**What you will do:** Each line holding the string "This" is to be copied from the data.

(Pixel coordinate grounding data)
··········

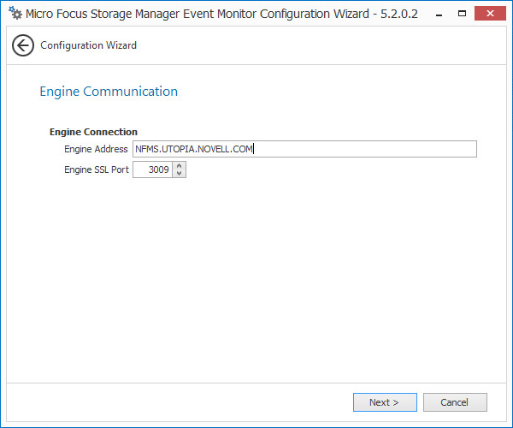Click the Configuration Wizard header label
Viewport: 513px width, 428px height.
[x=88, y=45]
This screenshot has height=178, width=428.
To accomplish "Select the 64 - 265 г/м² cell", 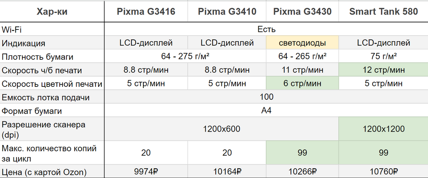I will pyautogui.click(x=302, y=57).
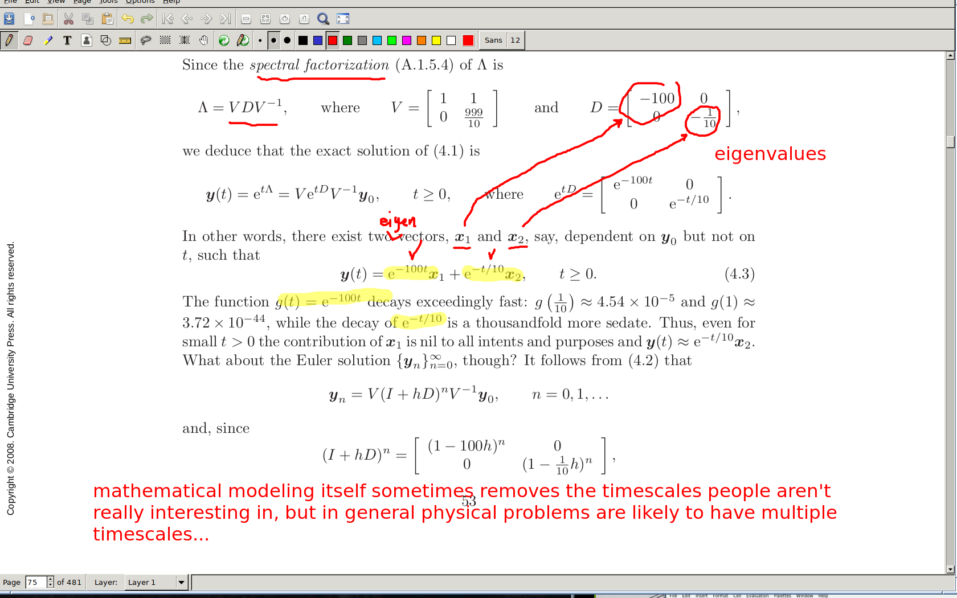The image size is (957, 598).
Task: Select the Hand tool
Action: pyautogui.click(x=203, y=40)
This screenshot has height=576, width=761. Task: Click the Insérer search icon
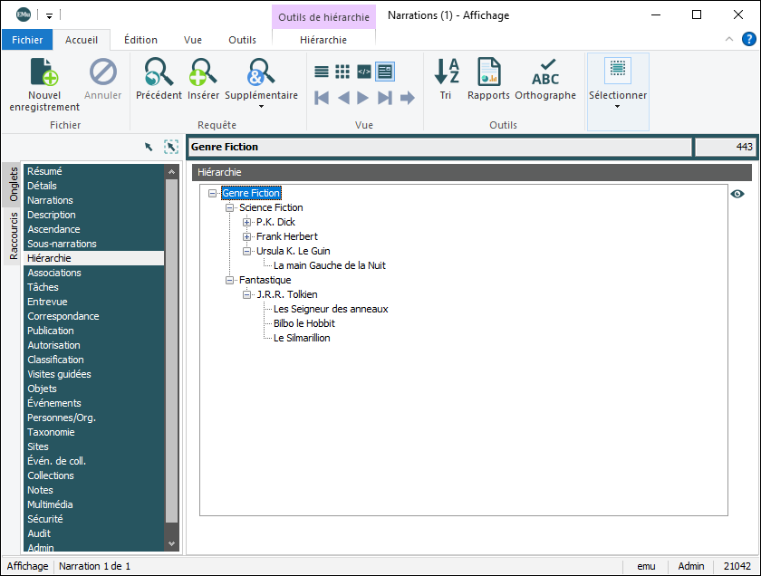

··········

**Answer to the problem:**
This screenshot has height=178, width=428.
This screenshot has height=576, width=761. Task: Click the Insérer search icon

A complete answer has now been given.